La nouvelle diplomatie d'entreprise devra donc adopter un réalisme fondé sur des valeurs, qui est bien plus qu'un slogan. Il s'agit d'une méthode pour ne pas se laisser piéger entre l'opportunisme et l'hypocrisie, en déployant une stratégie cohérente, appropriée et efficace sur les limites, par exemple en matière de droits fondamentaux, mais en ayant l'intelligence d'adapter les modèles d'application, les rythmes ou les mécanismes de gouvernance en fonction de la réalité dans laquelle elle opère.

Dans un monde qui tend vers la déglobalisation, mais qui restera hyperconnecté, la nouvelle diplomatie d'entreprise devra également être numérique, ce qui est bien plus que du marketing ou de la publicité. Les entreprises devront adapter leurs stratégies de communication pour être beaucoup plus territoriales. La désinformation et la gestion émotionnelle des marchés sur lesquels elles opèrent seront de plus en plus complexes et stratégiques. Lorsque les normes mondiales s'érodent et que le protectionnisme ou le nationalisme identitaire s'intensifient, les entreprises les plus connues ou les plus visibles peuvent devenir des cibles, que ce soit en raison de leur origine nationale, de leurs alliances ou d'une interprétation intéressée de leurs décisions. Cela exigera une diplomatie d'entreprise numérique beaucoup plus affinée, avec un suivi des discours, une capacité de réponse rapide, des alliances avec des voix légitimes et réputées au niveau local.

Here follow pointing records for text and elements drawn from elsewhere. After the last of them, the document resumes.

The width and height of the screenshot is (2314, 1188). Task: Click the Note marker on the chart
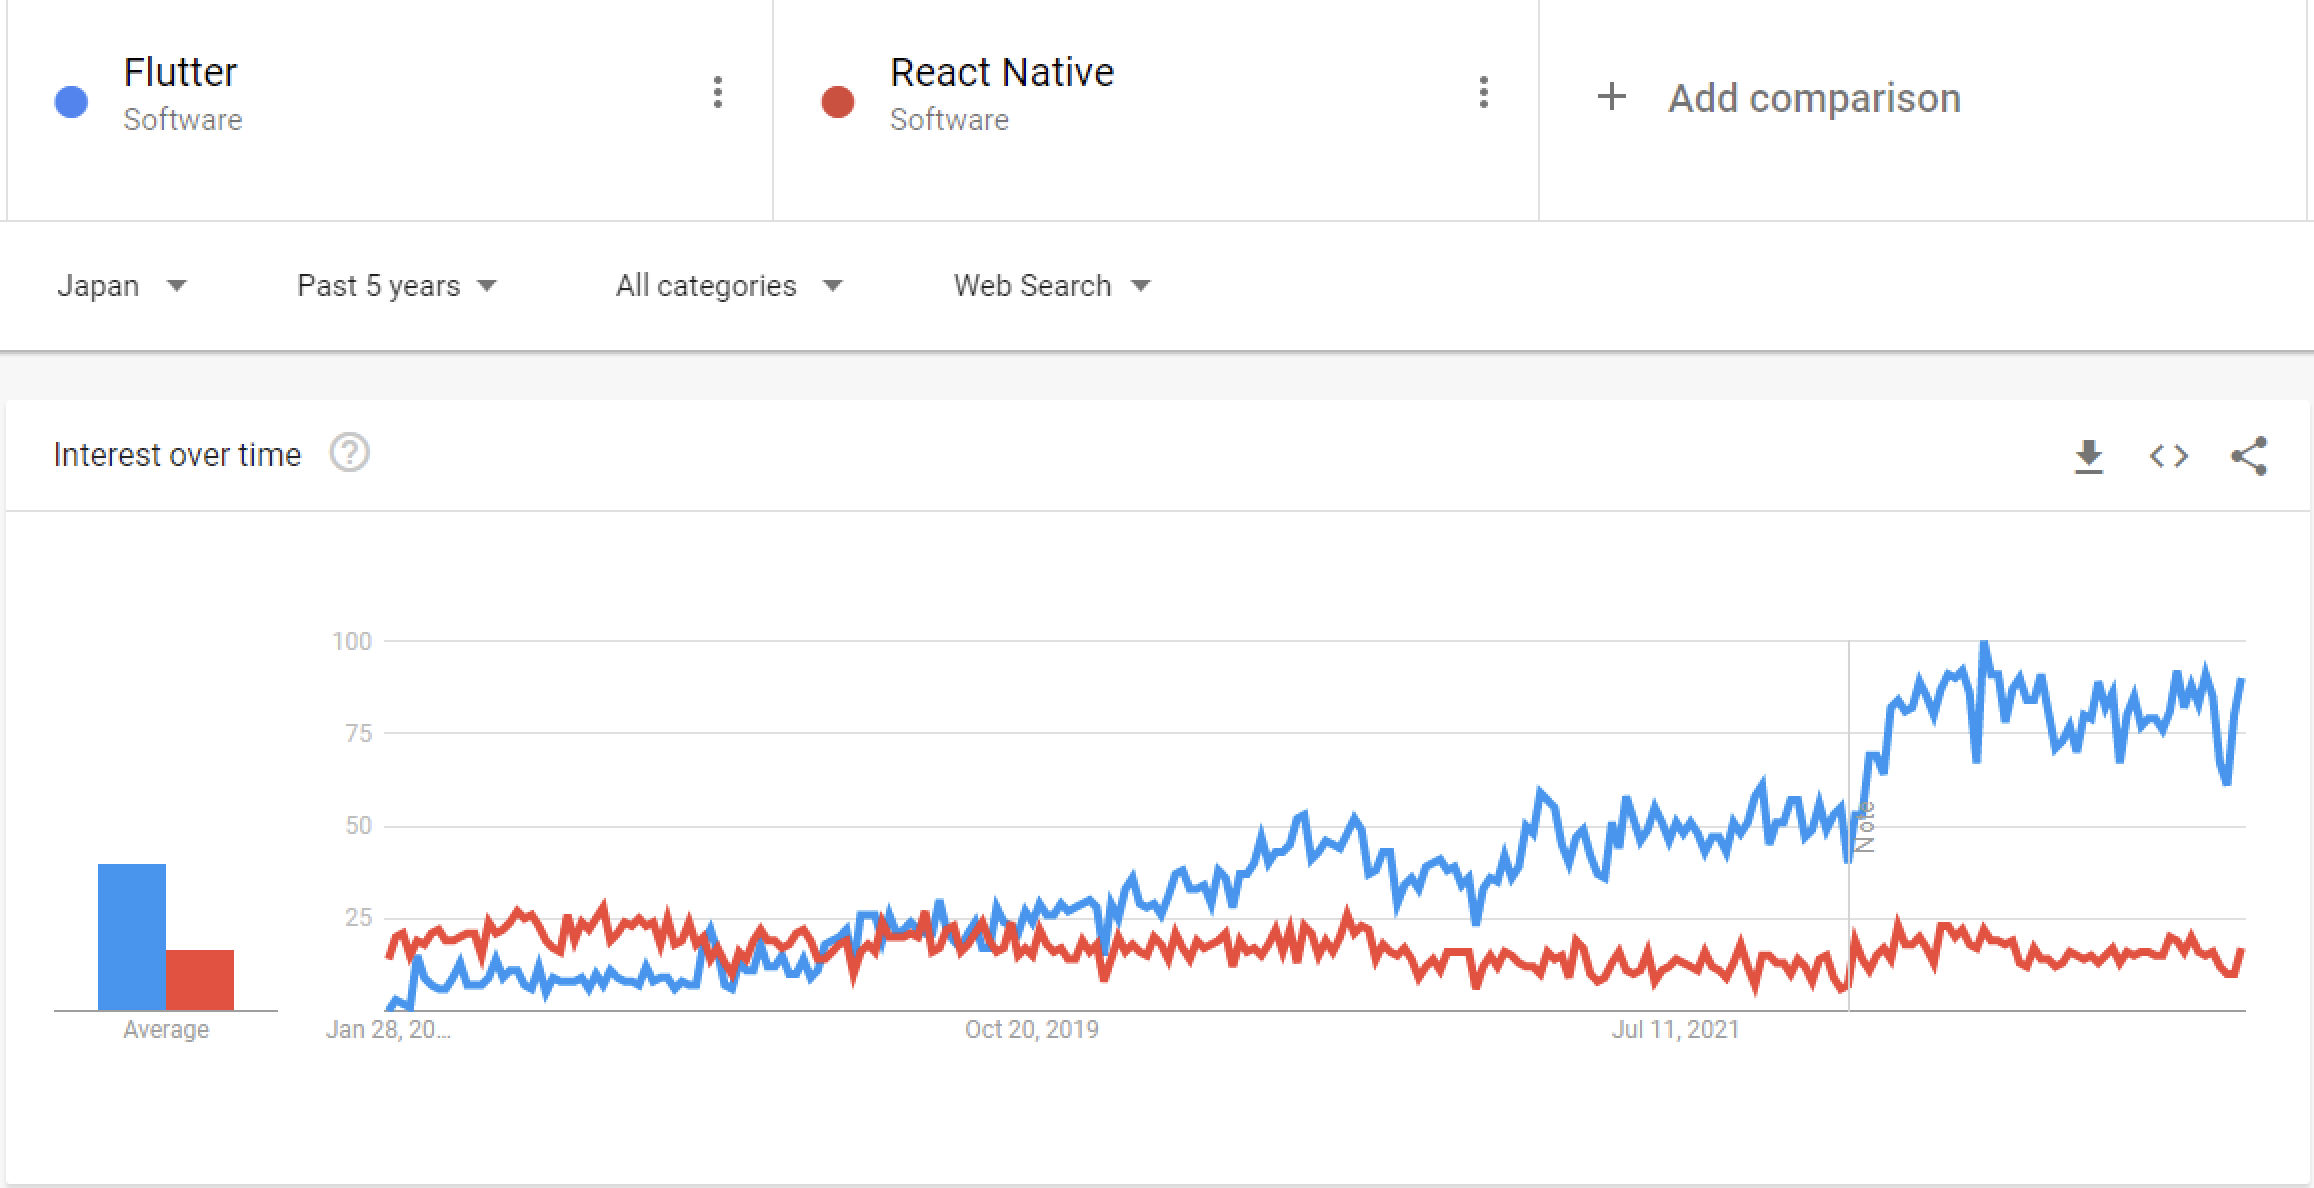(1864, 827)
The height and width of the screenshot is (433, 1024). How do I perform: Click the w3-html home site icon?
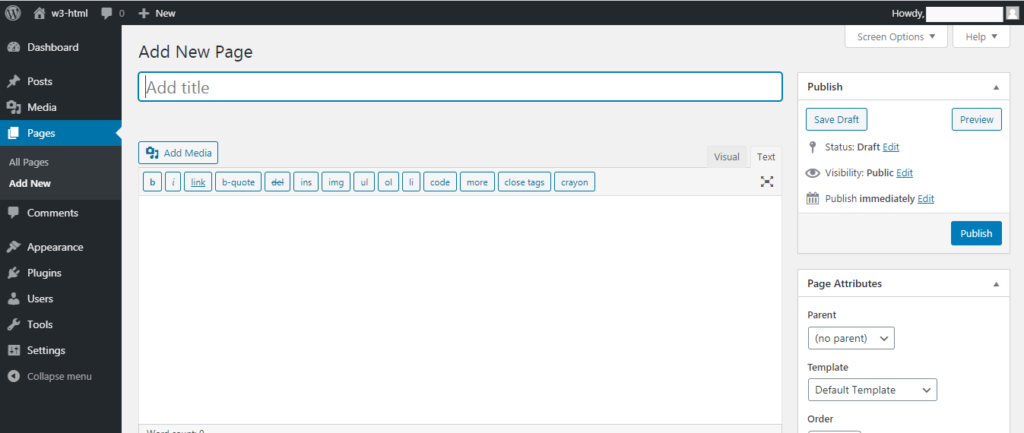[x=39, y=13]
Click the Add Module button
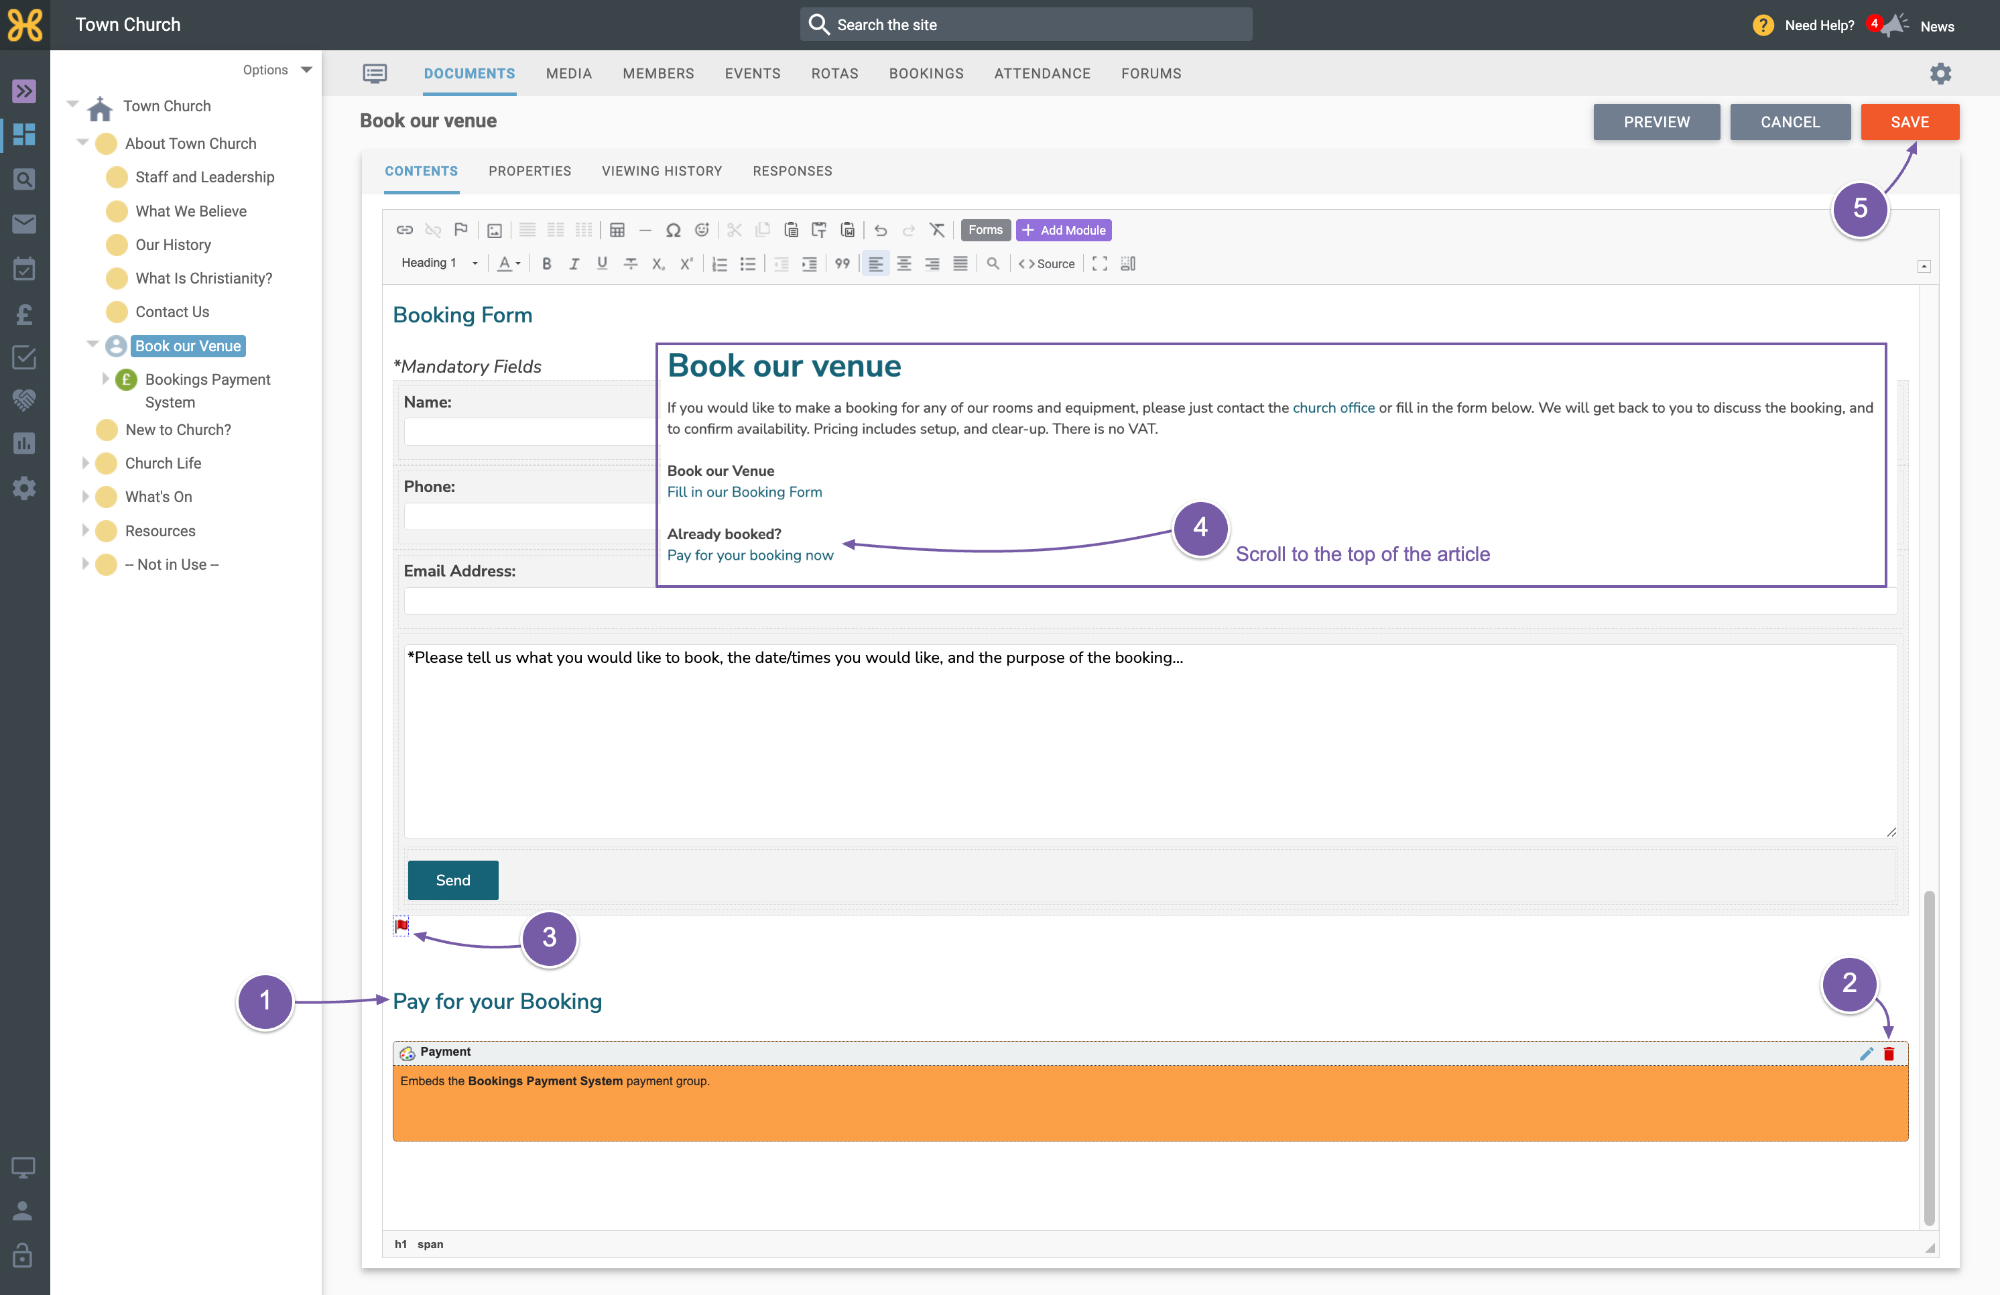Screen dimensions: 2000x1295 pos(1064,230)
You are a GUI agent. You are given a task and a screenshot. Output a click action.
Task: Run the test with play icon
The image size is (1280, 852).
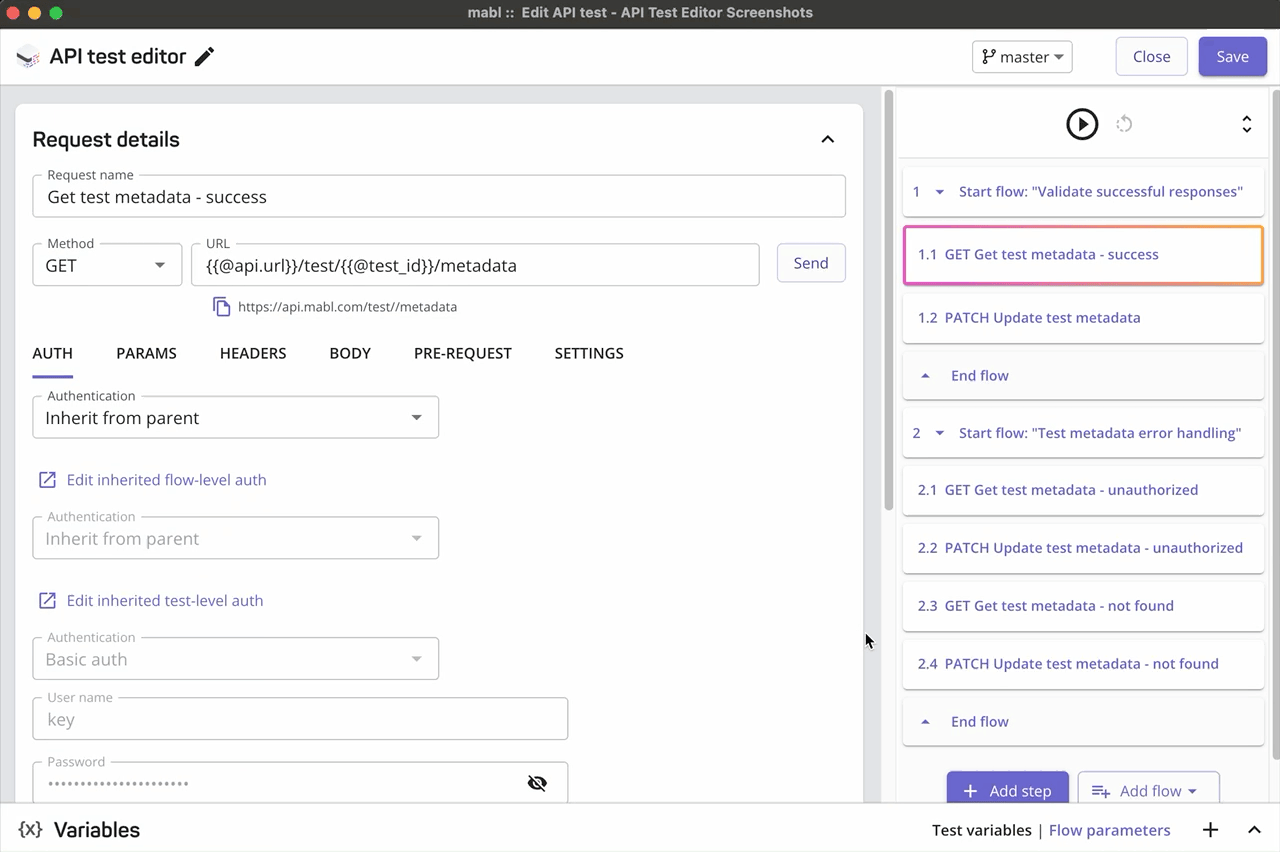[1082, 124]
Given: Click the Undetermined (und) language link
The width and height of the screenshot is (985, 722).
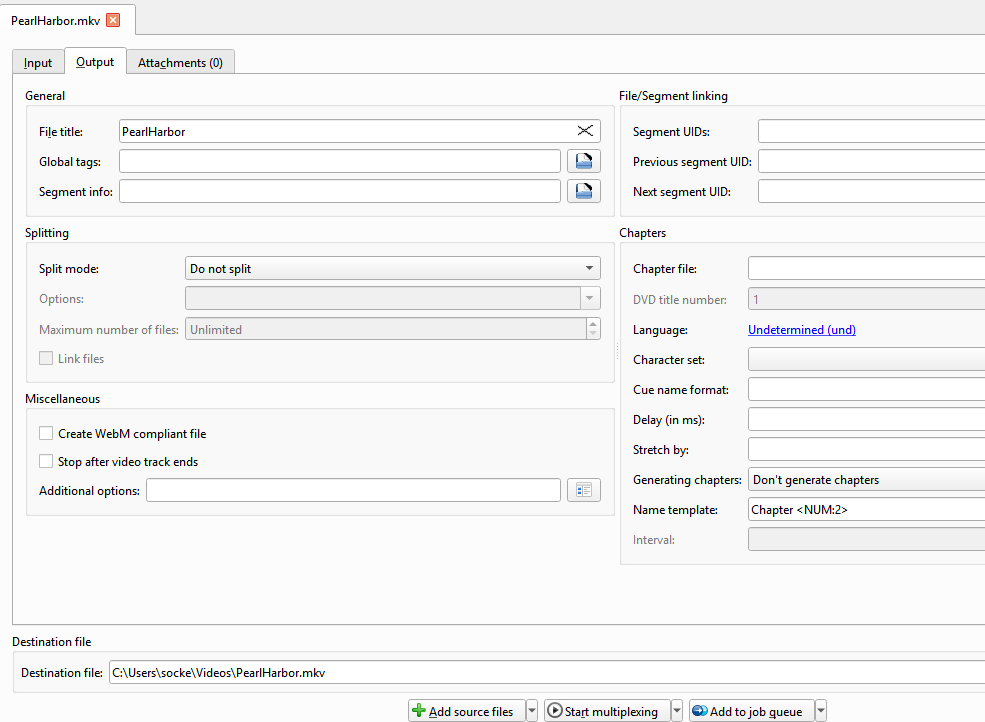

Ainsi, la nouvelle diplomatie d'entreprise va bien au-delà des simples affaires. Elle exige de gérer et de négocier des intérêts dans des contextes politiques et culturels différents des nôtres, tout en conservant la légitimité, la réputation et la licence sociale nécessaires pour opérer dans un monde où les normes s'érodent et où la rivalité multipolaire règne. - PHOTO/ PIXABAY

La nouvelle diplomatie d'entreprise va donc bien au-delà des affaires. Elle exige de gérer et de négocier des intérêts dans des contextes politiques et culturels différents des nôtres, tout en conservant la légitimité, la réputation et la licence sociale nécessaires pour opérer dans un monde où les normes s'érodent et où la rivalité multipolaire règne. Votre entreprise est-elle prête à faire face à ce nouvel ordre mondial ?

Pau Solanilla est consultant international et associé chez Harmon.